Documentary Filmmakers Hope to Make 3rd Film With an Estonian Connection (1)

James Tusty received the Order of the Cross of Terra Mariana, the highest award given to non-Estonians, from Estonian President Toomas Hendrik Ilves in 2010. (Office of the President)
Scott Abel
7/7/2014 2:20 PM
Category: Society
The US creators of two documentary films about Estonia have another project in mind involving the country, and they're looking for local help.

James and Maureen Tusty produced the documentary To Breathe As One last year (trailer here), a film focused on the Song and Dance Festival (Laulupidu). It had its Estonian television debut on Friday, and is now available on DVD in Estonian bookstores and DVD retailers. It is also available free for video streaming for viewers inside Estonia on the ERR website through Thursday.

Their best-known work is 2007's The Singing Revolution (trailer here), a film that portrays the role of the Song Festival in Estonia's move to re-establish independence from the Soviet Union.

Now with Russia's seizure of Crimea and its slow-motion conflict in eastern Ukraine, James Tusty said with the basing of US troops in Estonia, he sees an angle to educate the American public about the political situation in eastern Europe.

"Very few Americans know that there are US troops based in Estonia in reaction to Putin’s invasion of Crimea, and I would love to do a half-hour film on those troops stationed in Estonia," Tusty said, referring to the 173rd Airborne Brigade which is now housed in Paldiski. "But in the course of focusing on them, I would start revealing a little bit of the history of Putin in Georgia, Putin in Ukraine, and Putin’s threats recently about Finland and the Baltic countries being a historical part of Russia." 

Tusty said that instead of a theatrical release as the last two films have had, he envisions using the Sunday morning television schedule in the US. That time slot on network TV focuses on political-oriented talk shows like "Meet the Press" and "This Week", which regularly feature interviews with high-profile figures from the US administration.
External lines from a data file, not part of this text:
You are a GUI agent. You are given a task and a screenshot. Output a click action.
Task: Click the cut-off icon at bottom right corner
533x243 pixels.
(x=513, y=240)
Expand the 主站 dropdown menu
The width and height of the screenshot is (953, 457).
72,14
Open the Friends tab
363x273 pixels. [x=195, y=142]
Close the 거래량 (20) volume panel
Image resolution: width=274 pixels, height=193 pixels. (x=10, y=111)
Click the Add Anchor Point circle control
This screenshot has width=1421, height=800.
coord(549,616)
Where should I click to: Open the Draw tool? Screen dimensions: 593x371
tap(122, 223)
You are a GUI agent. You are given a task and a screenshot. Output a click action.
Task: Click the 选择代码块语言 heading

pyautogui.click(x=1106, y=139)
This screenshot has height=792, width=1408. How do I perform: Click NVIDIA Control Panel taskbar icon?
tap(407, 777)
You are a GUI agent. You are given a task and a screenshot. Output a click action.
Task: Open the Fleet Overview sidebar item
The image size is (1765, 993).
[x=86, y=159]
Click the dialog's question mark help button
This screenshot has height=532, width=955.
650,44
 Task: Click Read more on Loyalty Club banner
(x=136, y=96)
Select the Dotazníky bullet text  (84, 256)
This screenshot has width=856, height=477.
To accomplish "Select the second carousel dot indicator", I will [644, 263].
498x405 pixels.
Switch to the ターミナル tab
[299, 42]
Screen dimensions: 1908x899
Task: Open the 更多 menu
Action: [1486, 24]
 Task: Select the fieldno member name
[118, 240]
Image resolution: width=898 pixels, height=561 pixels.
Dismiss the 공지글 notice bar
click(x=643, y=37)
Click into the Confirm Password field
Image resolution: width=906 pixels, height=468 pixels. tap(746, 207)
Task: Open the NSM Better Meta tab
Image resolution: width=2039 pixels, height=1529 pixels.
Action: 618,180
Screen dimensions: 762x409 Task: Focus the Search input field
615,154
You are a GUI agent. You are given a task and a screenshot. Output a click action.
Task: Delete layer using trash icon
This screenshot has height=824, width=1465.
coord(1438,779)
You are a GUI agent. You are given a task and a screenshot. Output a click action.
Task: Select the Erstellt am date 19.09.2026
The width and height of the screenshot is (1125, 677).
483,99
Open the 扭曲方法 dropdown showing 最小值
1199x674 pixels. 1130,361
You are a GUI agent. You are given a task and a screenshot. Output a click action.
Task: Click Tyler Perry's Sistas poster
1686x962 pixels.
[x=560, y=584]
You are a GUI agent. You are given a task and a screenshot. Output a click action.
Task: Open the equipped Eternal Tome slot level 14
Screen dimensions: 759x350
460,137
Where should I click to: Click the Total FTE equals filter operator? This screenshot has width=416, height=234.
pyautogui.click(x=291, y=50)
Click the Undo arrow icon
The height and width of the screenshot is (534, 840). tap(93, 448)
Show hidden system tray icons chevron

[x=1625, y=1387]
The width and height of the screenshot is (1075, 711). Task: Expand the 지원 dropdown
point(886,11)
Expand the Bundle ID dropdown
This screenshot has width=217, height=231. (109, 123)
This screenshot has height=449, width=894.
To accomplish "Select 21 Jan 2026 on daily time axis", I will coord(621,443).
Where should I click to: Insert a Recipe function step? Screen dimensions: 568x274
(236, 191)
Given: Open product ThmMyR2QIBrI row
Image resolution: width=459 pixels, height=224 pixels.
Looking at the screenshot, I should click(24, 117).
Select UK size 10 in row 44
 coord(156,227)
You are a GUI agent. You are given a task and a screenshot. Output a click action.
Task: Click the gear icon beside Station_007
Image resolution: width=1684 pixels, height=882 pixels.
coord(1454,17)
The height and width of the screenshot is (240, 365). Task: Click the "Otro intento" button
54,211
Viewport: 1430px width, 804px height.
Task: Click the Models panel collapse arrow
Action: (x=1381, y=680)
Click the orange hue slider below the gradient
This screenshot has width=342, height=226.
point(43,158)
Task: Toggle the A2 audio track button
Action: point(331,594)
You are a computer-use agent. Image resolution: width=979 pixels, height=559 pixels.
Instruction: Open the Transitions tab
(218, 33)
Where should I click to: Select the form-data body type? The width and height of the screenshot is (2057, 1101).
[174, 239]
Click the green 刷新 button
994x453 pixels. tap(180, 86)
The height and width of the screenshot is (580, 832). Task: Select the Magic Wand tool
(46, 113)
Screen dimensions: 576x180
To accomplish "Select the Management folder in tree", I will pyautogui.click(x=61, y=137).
Tusty said that this is a good time to place contemporary news programs.

"I’m quite confident that we could get it placed around the political talk shows," he said. "It was an idea that came to Maureen and I when we saw what was happening in Ukraine.

"The short-term issue is if we can raise money for the film. Most Americans still don’t understand much about Estonia, even for that matter Putin, or Eastern Europe in general. I feel we have an opportunity to educate Americans, especially an educated demographic – the kind of people that watch “Meet the Press” and the other political talk shows. It would be a chance to educate a certain percentage of influential Americans of the realities of Eastern Europe, (Vladimir) Putin, Ukraine, Georgia and Estonia. If any of your readers have some ideas about who would be interested in funding such a program, by all means they should e-mail us."

The Tustys are currently working on another film project, called Breaking the Caste, which focuses on how certain political and economic freedoms are helping to reduce the influence of the caste system in India. The film focuses on the "Untouchable" dailit, or social status group, born even lower than the four primary castes in the traditional Hindu system.

"Using the caste system to make decisions has been illegal in India since its founding, but it hasn't stopped it from playing a role," Tusty said. "It is somewhat similar to racism in the US, which is banned, but you can make an argument that it has an effect at some level in some places.

"In India, we follow four stories about political rights and economic freedom, and looked at the so-called Untouchable dalit. We found a man whose parents were, if not slaves, certainly servants, with very limited wealth and work activity. He somehow pulled himself up by the bootstraps – earned a college degree, learned to speak English, and is now a millionaire with a construction business. And it was fascinating to talk to this man about how he could come out of the system, and through economic freedom, frankly gain some personal freedom for himself. He’s more accepted in society."

Tusty, the son of an Estonian who emigrated to the US in the 1920s, said a third film with an Estonian face is something he would dearly love to do. He has yet to start fundraising for the film, but any support, monetary or otherwise, he can get from the Estonian government, businesses, or the public at large, would increase the chances of making it a reality.

"Since we would be going on commercial television, not public television, for this piece – it’s a more natural fit – there will be TV spots available in the program," he said. "So if the Estonian tourist board, or, for that matter any Estonia company, is interested in reaching the American audience with TV commercials, there would be six TV commercial embedded in this half-hour program.

"A lot of the money we’d have to spend on this film is travel and room and board. If we can find an Estonian partner that can cover hotel and food for the crew it would reduce the cost of this film by a substantial amount."

The Tustys, who attended the Song and Dance Festival last weekend, will be in Estonia until Friday. "I will take any meeting I can while we are here," Tusty said. "I'm really interested in doing that film. The Ukraine events really concern me."